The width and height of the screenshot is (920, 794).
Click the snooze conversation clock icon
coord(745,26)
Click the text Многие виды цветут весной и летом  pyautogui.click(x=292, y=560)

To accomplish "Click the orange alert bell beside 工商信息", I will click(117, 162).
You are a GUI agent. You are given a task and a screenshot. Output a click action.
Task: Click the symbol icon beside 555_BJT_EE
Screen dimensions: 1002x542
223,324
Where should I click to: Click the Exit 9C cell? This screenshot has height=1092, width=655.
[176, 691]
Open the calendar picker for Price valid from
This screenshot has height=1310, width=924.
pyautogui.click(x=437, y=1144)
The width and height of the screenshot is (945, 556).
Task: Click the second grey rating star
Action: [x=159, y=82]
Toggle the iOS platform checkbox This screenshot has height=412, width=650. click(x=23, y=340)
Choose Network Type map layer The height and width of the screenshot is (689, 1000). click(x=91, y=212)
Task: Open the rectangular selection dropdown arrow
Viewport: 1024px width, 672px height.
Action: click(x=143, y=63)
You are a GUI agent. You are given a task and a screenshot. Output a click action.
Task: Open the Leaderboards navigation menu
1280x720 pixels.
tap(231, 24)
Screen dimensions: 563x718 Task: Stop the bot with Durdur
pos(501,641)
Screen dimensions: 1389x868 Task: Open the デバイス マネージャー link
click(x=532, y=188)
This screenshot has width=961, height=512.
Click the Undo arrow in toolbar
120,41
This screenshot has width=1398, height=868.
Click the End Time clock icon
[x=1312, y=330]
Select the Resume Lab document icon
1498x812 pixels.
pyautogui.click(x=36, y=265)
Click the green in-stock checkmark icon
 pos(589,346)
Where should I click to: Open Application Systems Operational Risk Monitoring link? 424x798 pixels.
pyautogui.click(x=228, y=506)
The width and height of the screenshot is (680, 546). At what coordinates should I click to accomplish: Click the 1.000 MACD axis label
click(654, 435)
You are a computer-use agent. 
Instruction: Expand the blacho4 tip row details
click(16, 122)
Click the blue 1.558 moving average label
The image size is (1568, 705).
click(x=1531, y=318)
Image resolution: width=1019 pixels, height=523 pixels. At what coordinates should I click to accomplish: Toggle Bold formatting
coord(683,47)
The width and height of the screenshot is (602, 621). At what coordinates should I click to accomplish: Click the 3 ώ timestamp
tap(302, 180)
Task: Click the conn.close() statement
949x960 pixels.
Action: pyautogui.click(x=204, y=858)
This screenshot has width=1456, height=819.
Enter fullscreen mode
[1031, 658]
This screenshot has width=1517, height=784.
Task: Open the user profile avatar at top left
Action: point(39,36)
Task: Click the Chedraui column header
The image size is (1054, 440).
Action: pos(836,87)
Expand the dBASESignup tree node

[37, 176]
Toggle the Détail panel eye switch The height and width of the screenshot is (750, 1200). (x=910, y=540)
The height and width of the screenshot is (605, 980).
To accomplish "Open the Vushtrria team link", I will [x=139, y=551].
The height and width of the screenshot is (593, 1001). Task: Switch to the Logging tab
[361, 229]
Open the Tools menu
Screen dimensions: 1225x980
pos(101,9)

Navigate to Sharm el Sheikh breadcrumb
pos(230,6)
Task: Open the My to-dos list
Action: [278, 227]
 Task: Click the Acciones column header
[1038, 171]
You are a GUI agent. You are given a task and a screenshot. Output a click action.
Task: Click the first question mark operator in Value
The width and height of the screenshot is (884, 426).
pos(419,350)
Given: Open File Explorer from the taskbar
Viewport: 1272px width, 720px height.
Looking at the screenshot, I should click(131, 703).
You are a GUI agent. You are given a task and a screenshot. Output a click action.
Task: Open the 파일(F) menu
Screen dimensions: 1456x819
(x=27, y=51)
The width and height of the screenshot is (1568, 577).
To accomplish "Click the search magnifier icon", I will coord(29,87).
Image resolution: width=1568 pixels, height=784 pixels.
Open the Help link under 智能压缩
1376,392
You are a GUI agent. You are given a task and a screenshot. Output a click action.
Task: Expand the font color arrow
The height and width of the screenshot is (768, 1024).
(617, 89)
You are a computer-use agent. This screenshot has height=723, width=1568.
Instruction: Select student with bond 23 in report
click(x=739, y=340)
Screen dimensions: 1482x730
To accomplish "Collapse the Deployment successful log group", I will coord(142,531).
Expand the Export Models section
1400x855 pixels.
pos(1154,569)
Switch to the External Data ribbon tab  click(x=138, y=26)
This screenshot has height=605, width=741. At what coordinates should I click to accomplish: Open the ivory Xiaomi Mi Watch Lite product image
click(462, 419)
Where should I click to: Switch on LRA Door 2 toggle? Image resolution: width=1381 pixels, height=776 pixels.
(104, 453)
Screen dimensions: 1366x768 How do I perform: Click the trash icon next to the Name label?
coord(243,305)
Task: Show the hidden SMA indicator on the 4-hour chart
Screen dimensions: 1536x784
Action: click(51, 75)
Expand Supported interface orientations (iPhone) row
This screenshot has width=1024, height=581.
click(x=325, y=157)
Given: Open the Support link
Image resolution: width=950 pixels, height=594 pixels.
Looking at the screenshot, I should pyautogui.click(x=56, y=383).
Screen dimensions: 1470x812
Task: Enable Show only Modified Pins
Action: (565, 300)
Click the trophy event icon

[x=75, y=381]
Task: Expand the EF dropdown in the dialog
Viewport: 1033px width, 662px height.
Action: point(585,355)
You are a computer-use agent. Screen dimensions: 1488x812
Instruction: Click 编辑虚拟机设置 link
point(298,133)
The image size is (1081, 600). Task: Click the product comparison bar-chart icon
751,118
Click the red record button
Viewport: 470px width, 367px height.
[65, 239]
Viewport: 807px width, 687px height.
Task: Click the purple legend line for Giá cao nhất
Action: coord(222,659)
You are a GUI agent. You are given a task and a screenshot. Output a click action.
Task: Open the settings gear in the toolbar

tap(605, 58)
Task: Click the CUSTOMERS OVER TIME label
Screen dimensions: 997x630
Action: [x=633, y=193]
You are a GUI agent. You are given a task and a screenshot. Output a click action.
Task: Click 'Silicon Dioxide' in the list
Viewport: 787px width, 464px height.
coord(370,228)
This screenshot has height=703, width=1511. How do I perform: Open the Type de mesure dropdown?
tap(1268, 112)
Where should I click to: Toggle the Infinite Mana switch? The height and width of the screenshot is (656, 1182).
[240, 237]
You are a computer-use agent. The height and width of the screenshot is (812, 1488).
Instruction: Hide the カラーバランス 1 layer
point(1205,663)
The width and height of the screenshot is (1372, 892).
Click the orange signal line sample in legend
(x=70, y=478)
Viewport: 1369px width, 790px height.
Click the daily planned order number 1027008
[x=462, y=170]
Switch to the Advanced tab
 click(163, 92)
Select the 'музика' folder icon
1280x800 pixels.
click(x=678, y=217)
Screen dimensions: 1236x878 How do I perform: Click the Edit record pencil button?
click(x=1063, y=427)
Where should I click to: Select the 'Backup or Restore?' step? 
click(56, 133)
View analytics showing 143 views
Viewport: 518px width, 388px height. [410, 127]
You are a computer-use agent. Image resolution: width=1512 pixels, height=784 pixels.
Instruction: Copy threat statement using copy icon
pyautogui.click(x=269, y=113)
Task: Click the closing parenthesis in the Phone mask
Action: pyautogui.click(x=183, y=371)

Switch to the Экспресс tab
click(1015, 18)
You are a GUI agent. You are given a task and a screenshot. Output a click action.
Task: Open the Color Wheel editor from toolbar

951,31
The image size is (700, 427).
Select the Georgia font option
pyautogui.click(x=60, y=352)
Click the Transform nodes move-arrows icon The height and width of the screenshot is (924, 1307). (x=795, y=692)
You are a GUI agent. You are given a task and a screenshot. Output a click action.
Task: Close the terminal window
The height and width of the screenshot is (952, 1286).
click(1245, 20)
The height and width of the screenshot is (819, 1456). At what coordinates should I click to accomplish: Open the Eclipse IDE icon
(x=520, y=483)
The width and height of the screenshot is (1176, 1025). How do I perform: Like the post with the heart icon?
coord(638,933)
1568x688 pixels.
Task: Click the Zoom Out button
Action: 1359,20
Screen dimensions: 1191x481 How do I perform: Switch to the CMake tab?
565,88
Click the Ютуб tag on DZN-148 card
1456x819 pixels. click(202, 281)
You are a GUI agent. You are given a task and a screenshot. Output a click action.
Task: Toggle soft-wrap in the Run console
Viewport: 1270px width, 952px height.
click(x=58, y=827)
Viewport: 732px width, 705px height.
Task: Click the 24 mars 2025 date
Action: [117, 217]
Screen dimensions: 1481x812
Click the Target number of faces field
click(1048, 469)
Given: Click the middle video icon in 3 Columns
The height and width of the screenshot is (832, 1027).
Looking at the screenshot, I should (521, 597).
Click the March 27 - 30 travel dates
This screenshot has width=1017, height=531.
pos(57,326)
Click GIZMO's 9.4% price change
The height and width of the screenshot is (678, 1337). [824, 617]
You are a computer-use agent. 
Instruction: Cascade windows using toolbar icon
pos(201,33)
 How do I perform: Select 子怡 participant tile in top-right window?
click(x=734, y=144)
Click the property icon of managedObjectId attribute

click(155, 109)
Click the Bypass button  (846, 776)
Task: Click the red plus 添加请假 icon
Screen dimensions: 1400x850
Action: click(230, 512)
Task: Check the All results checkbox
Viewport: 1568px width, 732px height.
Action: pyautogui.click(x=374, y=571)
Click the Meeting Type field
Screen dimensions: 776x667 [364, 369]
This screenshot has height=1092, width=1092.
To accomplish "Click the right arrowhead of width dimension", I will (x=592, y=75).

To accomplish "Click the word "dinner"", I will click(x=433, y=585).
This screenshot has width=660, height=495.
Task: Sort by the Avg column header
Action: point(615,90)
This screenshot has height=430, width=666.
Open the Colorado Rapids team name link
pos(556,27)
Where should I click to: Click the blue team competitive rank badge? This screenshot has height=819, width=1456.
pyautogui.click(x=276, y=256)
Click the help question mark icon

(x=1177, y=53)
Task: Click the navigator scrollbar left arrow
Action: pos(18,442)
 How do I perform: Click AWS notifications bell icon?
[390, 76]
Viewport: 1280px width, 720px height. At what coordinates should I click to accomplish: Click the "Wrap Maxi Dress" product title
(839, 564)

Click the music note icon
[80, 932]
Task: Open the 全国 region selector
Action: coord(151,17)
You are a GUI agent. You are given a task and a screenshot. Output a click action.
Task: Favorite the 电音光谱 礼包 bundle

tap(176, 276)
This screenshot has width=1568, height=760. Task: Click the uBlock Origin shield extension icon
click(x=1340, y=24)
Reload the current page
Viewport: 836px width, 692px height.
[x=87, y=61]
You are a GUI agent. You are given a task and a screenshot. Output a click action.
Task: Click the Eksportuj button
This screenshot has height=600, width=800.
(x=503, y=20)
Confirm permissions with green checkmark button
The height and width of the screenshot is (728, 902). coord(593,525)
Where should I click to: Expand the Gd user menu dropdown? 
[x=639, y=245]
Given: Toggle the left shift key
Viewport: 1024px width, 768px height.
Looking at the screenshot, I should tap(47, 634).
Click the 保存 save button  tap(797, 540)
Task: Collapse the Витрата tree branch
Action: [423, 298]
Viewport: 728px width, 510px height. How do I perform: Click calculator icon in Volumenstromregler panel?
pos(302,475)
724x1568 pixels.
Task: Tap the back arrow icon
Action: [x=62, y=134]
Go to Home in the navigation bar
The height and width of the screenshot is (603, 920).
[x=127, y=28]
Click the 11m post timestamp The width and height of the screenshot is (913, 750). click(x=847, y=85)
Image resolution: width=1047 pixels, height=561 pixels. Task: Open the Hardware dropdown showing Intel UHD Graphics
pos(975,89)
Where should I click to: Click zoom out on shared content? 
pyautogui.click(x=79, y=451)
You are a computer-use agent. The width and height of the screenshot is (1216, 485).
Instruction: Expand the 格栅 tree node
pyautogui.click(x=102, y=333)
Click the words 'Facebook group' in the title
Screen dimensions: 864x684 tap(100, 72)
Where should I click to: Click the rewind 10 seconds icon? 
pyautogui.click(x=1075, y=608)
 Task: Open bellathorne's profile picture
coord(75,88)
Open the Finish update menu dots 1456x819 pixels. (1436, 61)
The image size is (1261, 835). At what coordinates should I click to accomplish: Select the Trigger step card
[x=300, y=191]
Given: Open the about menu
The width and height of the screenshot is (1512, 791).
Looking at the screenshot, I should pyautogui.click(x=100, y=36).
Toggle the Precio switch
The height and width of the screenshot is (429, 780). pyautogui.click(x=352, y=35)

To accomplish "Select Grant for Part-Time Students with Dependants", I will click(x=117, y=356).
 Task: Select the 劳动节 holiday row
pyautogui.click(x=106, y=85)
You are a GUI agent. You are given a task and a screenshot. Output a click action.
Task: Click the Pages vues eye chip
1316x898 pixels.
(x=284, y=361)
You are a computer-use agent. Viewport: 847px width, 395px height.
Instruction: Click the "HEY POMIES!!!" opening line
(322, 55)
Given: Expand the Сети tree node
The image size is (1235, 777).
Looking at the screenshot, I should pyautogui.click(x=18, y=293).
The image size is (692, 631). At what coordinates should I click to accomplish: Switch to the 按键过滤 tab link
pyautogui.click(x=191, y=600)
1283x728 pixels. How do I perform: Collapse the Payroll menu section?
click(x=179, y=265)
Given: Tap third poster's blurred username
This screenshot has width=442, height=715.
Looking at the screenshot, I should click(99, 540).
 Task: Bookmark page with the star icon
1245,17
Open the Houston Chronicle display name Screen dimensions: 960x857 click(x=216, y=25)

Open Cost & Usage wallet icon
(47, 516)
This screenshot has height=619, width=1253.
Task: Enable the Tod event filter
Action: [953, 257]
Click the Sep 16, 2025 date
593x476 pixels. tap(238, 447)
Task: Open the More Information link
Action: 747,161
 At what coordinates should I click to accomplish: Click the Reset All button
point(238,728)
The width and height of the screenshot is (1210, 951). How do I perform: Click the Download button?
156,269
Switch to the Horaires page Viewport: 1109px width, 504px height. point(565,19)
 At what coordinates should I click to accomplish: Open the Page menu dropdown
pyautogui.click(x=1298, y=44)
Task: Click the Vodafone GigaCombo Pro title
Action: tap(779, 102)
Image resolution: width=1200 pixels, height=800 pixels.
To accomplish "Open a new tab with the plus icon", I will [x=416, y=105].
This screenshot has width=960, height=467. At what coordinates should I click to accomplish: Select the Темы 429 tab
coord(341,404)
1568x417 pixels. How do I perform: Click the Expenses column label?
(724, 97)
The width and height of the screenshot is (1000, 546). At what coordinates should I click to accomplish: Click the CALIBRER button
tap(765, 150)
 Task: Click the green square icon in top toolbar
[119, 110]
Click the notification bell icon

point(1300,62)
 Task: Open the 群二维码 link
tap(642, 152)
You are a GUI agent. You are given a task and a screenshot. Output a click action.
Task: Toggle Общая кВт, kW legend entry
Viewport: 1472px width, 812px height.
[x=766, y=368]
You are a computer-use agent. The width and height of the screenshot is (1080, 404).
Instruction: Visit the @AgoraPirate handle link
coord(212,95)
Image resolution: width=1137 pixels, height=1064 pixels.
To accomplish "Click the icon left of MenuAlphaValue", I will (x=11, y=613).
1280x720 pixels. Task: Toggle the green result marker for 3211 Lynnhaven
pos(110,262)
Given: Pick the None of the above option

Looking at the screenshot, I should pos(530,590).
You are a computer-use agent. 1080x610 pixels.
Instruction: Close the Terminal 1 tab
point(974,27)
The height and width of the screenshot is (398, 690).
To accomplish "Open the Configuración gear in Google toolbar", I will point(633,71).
----------------
Reproduce word for word the lines of the records above, from the line with "Task: Show the" up to and including the line with "click(163, 92)".

- [Written solution]
Task: Show the hidden SMA indicator on the 4-hour chart
Screen dimensions: 1536x784
Action: click(51, 75)
Expand Supported interface orientations (iPhone) row
This screenshot has width=1024, height=581.
click(x=325, y=157)
Given: Open the Support link
Image resolution: width=950 pixels, height=594 pixels.
Looking at the screenshot, I should pyautogui.click(x=56, y=383).
Screen dimensions: 1470x812
Task: Enable Show only Modified Pins
Action: (565, 300)
Click the trophy event icon

[x=75, y=381]
Task: Expand the EF dropdown in the dialog
Viewport: 1033px width, 662px height.
Action: point(585,355)
You are a computer-use agent. Screen dimensions: 1488x812
Instruction: Click 编辑虚拟机设置 link
point(298,133)
The image size is (1081, 600). Task: Click the product comparison bar-chart icon
751,118
Click the red record button
Viewport: 470px width, 367px height.
[65, 239]
Viewport: 807px width, 687px height.
Task: Click the purple legend line for Giá cao nhất
Action: coord(222,659)
You are a GUI agent. You are given a task and a screenshot. Output a click action.
Task: Open the settings gear in the toolbar

tap(605, 58)
Task: Click the CUSTOMERS OVER TIME label
Screen dimensions: 997x630
Action: [x=633, y=193]
You are a GUI agent. You are given a task and a screenshot. Output a click action.
Task: Click 'Silicon Dioxide' in the list
Viewport: 787px width, 464px height.
coord(370,228)
This screenshot has height=703, width=1511. How do I perform: Open the Type de mesure dropdown?
tap(1268, 112)
Where should I click to: Toggle the Infinite Mana switch? The height and width of the screenshot is (656, 1182).
[240, 237]
You are a computer-use agent. The height and width of the screenshot is (812, 1488).
Instruction: Hide the カラーバランス 1 layer
point(1205,663)
The width and height of the screenshot is (1372, 892).
Click the orange signal line sample in legend
(x=70, y=478)
Viewport: 1369px width, 790px height.
Click the daily planned order number 1027008
[x=462, y=170]
Switch to the Advanced tab
 click(163, 92)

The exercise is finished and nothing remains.